In Eulogy, Al Sharpton Calls Dexter Wade's Death 'National Outrage'
In his eulogy of Dexter Wade, the Rev. Al Sharpton raised questions based on new details a recent independent autopsy of Wade uncovered.
According to Jackson, Miss., officials, an off-duty police officer struck and killed Wade, 37, while he was walking along a six-lane highway in March. But they failed to notify Wade’s family of his death for several months and buried him in a pauper cemetery near the Hinds County Penal Farm.
Officials said they had trouble identifying Wade.
However, the family’s autopsy revealed a different set of facts that has fueled anger over how the city handled Wade’s death.
“What happened to Dexter is a disgrace, a national outrage, and should be treated as such. It is time for the mayor and the city council to stand up for Dexter,” Sharpton said Monday (Nov. 20) at the New Horizon Church International, according to the Hill.
“How do you explain how a young man ends up buried? The autopsy said that he had a state ID in his front pocket. He had his driver’s license, yet you couldn’t find his mother? You couldn’t find some loved one? You let him lay in the morgue and buried him?”
Wade died on March 5. His mother reported him missing on March 14, but the police didn’t notify her of his death until Aug. 24 and took her to his gravesite in early October. On Nov. 13, officials exhumed Wade and gave the remains to Wade’s mother, Bettersten Wade.
Preliminary findings released on Thursday (Nov. 16) from the family’s autopsy found Wade’s wallet in the front pocket of his jeans, which contained his state identification card and home address, local station WLBT reported.
Wade suffered multiple blunt-force injuries to his skull, ribs and pelvis. Since officials failed to embalm him, Wade’s body was severely decomposed.
“The fact that Dexter had a state identification card and several other identifying items shows us that there was a concerted effort to keep the truth and manner of his death from his family,” civil rights attorney Benjamin Crump, who represents Wade’s family, stated, according to WLBT.
“There is no excuse, not even incompetence, for not notifying a next of kin of an identified man’s death.”
Crump said that the police vehicle completely ran over Wade’s body. In his eulogy, Sharpton said it didn’t matter that a Black officer was behind the wheel.
“I don’t care if he’s Black or white,” Sharpton said. “What he did is wrong, and they need to be called accountable. In fact, I’m more offended that he’s Black because you wouldn’t have done that to a young white man. You know better in Mississippi to hit a young White man and keep going and bury him in potter’s field. You’re going to learn you can’t do that to this Black man.”

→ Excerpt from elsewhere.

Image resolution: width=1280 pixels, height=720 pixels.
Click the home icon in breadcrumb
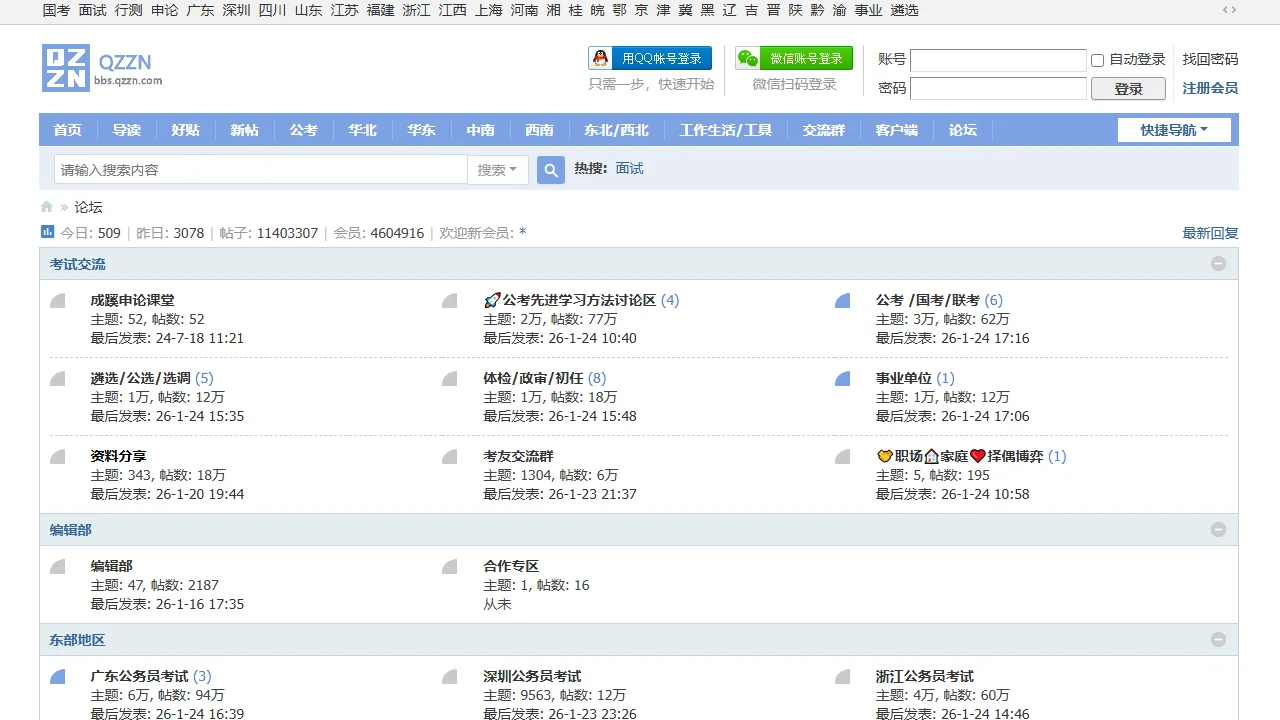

NBC News previously reported that the county coroner’s investigator LaGrand Elliot attempted but failed to reach Bettersten Wade based on information on a prescription drug bottle in Dexter Wade’s pocket.
Why officials didn’t look inside Dexter Wade’s wallet for identification is unclear.

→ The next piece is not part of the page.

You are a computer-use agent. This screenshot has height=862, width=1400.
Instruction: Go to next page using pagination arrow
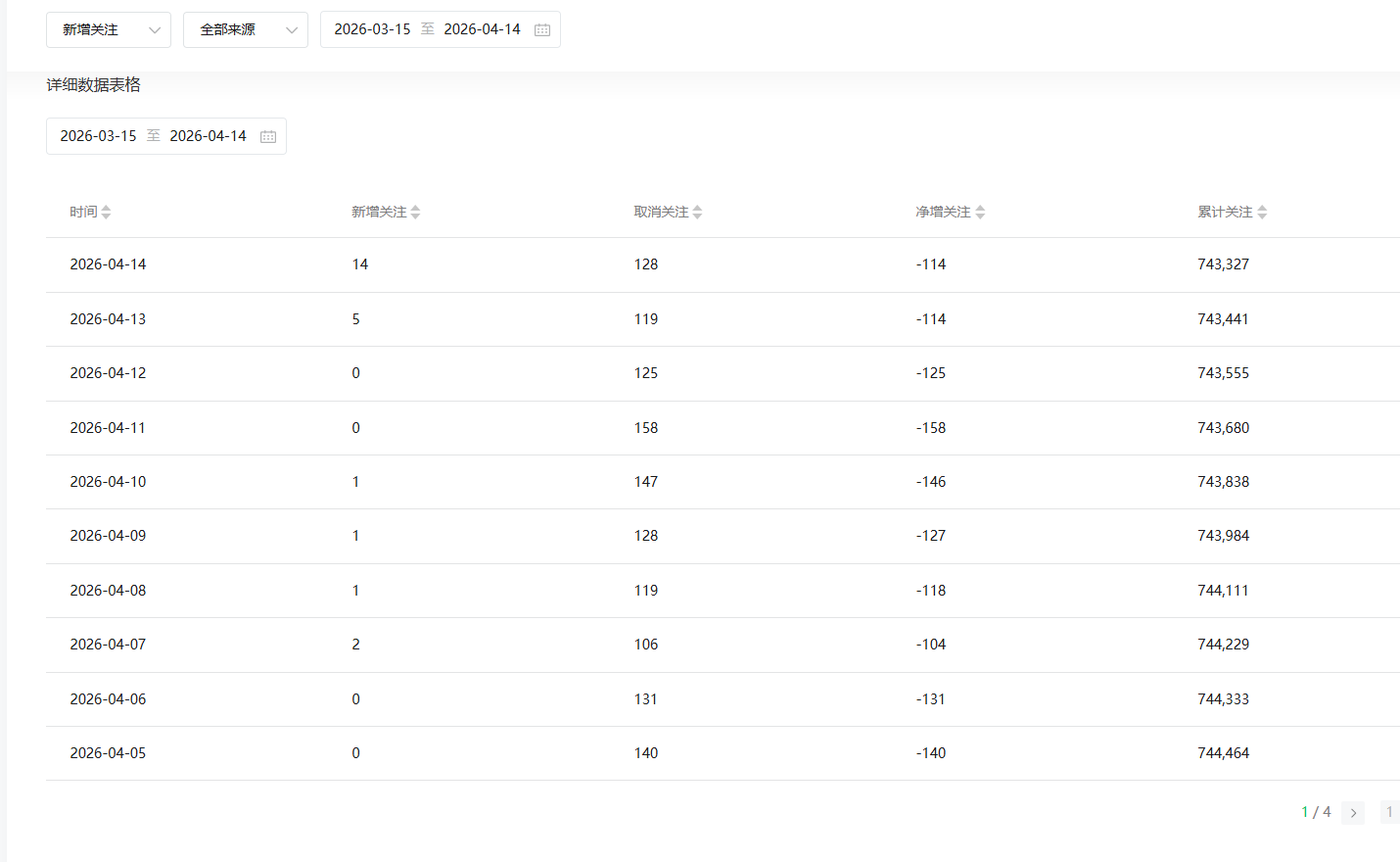(x=1353, y=812)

Elliot said he confirmed Wade’s identification on March 9, when the state crime lab said his fingerprints matched those it had on file for Wade. He passed all the information he gathered to the Jackson Police Department’s accident investigation unit in March to notify Wade’s mother.
Jackson Mayor Chokwe Antar Lumumba has blamed miscommunication for not notifying Wade’s family promptly, saying that “there was no malicious intent.”
But the situation is complicated, leaving Bettersten Wade to wonder if her son’s death and apparent coverup was “a vendetta.”
NBC News reported that Wade’s family is in the middle of a lawsuit involving the city over the police fatal beating of Bettersten Wade’s brother in 2019. The city has denied the allegations, saying it isn’t liable.
Crump announced on Oct. 31 that he would seek a federal investigation.